◆ 指示 ◆
(A) FAV gamingについてのインタビュー記事によると、FAV gamingの運営を行っている会社はどこですか。
(B) FAV gamingについてのインタビュー記事を、最後の文の後から書き進めてください。

ゲーム対戦競技「eスポーツ」の世界で主役として活躍する選手たちですが、彼らが所属する「プロゲーミングチーム」には選手たちをサーポートしマネジメントする人たちがいます。普段どのような業務を行い、どのようなスキルが求められるのか。
今回はそうした裏側についてお聞きするため、複数のタイトルでプロ選手が活躍するマルチゲーミングチーム「FAV gaming」のチーム運営に携わる堀米 一基(ほりごめ かずき)氏に、インタビュー取材でお話を伺いました。
──本日はよろしくお願いいたします。
堀米 一基氏(以下、堀米) FAV gamingで現場責任者を務めております、堀米と申します。よろしくお願いいたします。
──堀米さんは「KADOKAWA Game Linkage FAV gamingセクション セクションマネージャー」を務めていらっしゃいますが、これはどのような組織で、堀米さんはどのような立場でいらっしゃいますか。
堀米 昨今はプロゲーミングチームを会社化し、その社長職がゼネラルマネージャー(GM)を務める体制を敷いているチームが多いと思います。ですが、FAV gamingはKADOKAWAのグループ会社であるKADOKAWA Game Linkageという会社が運営を行っておりまして、出版などのメディア事業と並ぶかたちで「FAV gamingの運営」業務があるという形です。タイトルやジャンルごとに複数の部門があります。簡単に言えば「組織のひとつの部署としてFAV gamingがある」仕組みで、私はそこの課長職になりますね。

◆ 提供資料 ◆
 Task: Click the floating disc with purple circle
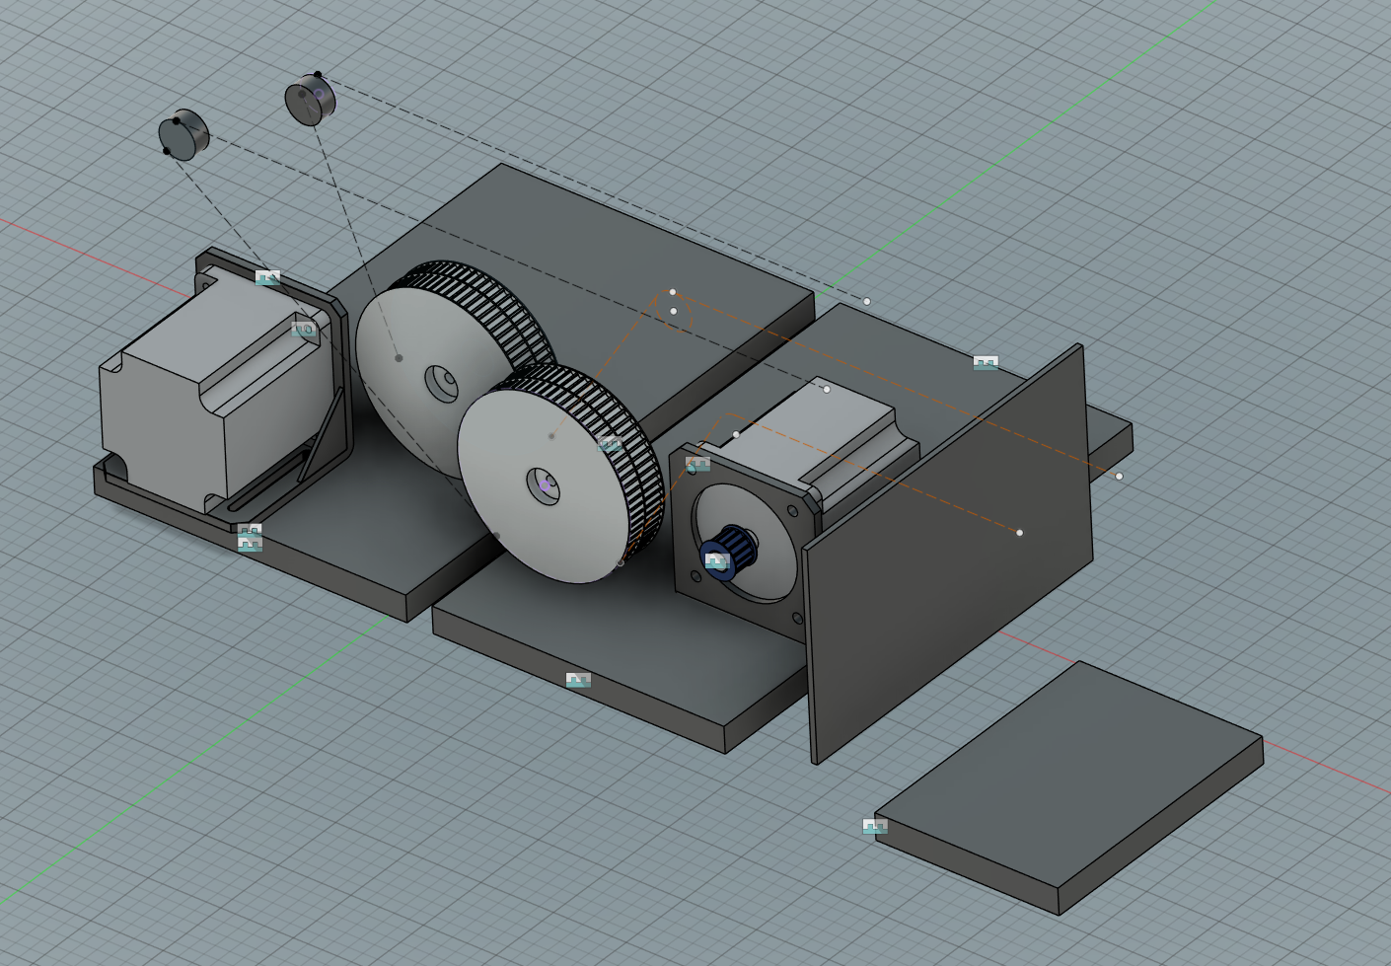(311, 99)
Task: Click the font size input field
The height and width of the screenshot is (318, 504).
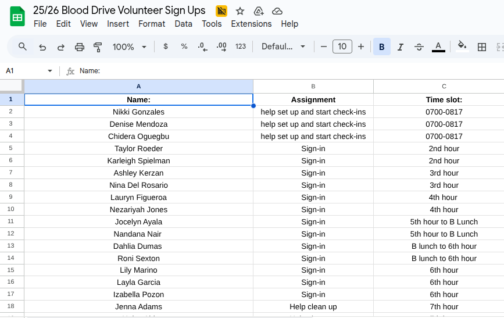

◆ 解答例 ◆
(A) KADOKAWAのグループ会社であるKADOKAWA Game Linkageです。

(B)
──ありがとうございます。課長職とのことですが、日常の業務はどのような内容になるのでしょうか。
堀米 他のチームで言うGMに近しい業務かと思います。チームの日々の活動状況のチェックであったり、選手の統括や管理ですね。また、新しく選手を迎え入れる際の面談などチームが動いて行くための心臓的な役割かなと。
──部門を展開しているタイトルについて、やはりある程度の知見はお持ちなのでしょうか。
堀米 一通りプレイ経験はありますが、選手のスカウティングなどより深い見識が必要な判断については、各部門に配置しているコーチやアナリストといった選手に近い目線からの意見を吸い上げながら、総合的に判断しています。
──では、平素の仕事内容についてはeスポーツチームだからと言っても特別変わったことがある訳ではないのですね。
堀米 そうですね、普通の管理職です。ただ、ゲームの知識があるに越したことはないですね。やはり選手に近い目線で話せるというのは、信頼関係を構築する上で重要だと考えています。
──続いて各部門に配置されているチームスタッフさんについても、その業務内容をお教えいただけますか。
堀米 部門の担当マネージャーを務める社員がいますが、規模によっては複数の部門を兼任することもありますね。さらにその下に専任のマネージャーが配置されているような形で、現場のコーチと同様に社外の人間が担当していることもあります。
──やはり各部門のマネージャーになると、そのタイトルについてより詳しく知っている必要があるのでしょうか。
堀米 そこに関しては、知識がないと成立しないですね。もちろんマネージャーとしてコミュニケーション能力などマネジメントに関わる能力も必要なので、マルチプレイヤーが適している役割だと感じます。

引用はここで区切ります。